In its Aug. 25 report outlining its initial recommendations, the Department of Planning & Zoning concluded there is enough land to build new homes inside the UDB until 2018. It recommended that the county commission reject seven of the nine applications.

Similarly, the Community Councils, which are citizen boards that review land use proposals, voted to recommend that six applications be denied and two adopted. It declined to make a recommendation on one.

Meanwhile, the Monroe County Commission and cities ranging from Coral Gables and Pinecrest to Miami Lakes and North Bay Village have voiced opposition to moving the line.

Miami-Dade Mayor Carlos Alvarez opposes any movement of the UDB. In a March interview Gov. Jeb Bush expressed ''grave concerns'' about developers' efforts to alter the UDB, saying movement should be allowed only if there is a ``major compelling need.''

LOTS OF LOBBYISTS

In the face of such opposition, developers such as Lennar Corp. and organizations such as the Latin Builders Association, have hired platoons of lobbyists -- more than 40 this year, according to county records, to sway the vote.

The lobbyist list includes former Miami-Dade Commissioner Miguel Diaz de la Portilla and Sandy Walker, the sister of Miami-Dade Commissioner Barbara Jordan.

It's unclear how county commissioners will respond in the face of such intense pressure. Miami-Dade Commission Vice Chair Dennis B. Moss, for instance, declared earlier this year that he will not vote to approve any changes to the line until a study -- which Moss proposed -- was completed on the UDB. With the first vote a week away, there is no indication the study will be done in time.

Data:
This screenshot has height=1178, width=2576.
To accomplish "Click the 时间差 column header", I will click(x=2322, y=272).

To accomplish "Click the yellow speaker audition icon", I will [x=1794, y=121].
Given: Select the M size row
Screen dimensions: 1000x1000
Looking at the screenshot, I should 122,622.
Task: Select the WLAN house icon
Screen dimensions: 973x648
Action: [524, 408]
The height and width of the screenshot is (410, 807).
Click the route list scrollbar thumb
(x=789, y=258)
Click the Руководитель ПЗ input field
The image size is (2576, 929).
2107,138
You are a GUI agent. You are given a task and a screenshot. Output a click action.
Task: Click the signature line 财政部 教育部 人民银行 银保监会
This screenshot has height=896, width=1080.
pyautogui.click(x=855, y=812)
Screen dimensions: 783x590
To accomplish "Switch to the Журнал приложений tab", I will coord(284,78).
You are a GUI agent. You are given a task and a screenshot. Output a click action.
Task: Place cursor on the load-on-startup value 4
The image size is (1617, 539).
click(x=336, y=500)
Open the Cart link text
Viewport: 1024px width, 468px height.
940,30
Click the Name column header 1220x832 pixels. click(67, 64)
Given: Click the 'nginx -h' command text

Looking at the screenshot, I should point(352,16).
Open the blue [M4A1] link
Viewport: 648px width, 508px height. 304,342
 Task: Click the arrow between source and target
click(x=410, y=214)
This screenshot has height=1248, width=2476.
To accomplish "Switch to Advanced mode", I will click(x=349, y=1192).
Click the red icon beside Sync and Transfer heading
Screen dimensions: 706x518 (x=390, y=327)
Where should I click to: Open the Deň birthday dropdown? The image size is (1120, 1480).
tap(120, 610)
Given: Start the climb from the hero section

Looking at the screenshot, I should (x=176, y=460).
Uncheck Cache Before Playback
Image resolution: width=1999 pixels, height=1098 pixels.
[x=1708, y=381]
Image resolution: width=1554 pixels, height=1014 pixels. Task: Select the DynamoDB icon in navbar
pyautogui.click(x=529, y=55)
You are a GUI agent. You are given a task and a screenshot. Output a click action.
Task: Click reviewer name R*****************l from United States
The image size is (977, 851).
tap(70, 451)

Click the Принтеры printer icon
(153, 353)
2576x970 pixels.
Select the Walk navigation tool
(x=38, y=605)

Work to complete:
Please carry on the article about the Miami-Dade development boundary vote, starting right after its last sentence.

Result:
Moss didn't return repeated calls from The Herald. Others also wonder if commissioners will vote yes now under the logic they simply want to give a particular application more thought before making the ultimate decision next year.

Pizzi specifically warned against commissioners who ''say they are voting yes right now to get more information. That is intellectually dishonest,'' he said.

LITTLE WIGGLE ROOM

Raising the stakes is the fact some developers have closed on their properties -- rather than having them under contract -- meaning there is little wiggle room for development, other than moving the line.

If the county approves the current applications, some fear the floodgates will be opened for even more development.

Indeed, developers already appear to be banking on that notion by snapping up land outside the line for future development. In August, for instance, Aventura developer Turnberry Associates -- among the best-known developers in Florida -- paid $20 million for 64 acres west of the Florida Turnpike and Doral. The company is not alone.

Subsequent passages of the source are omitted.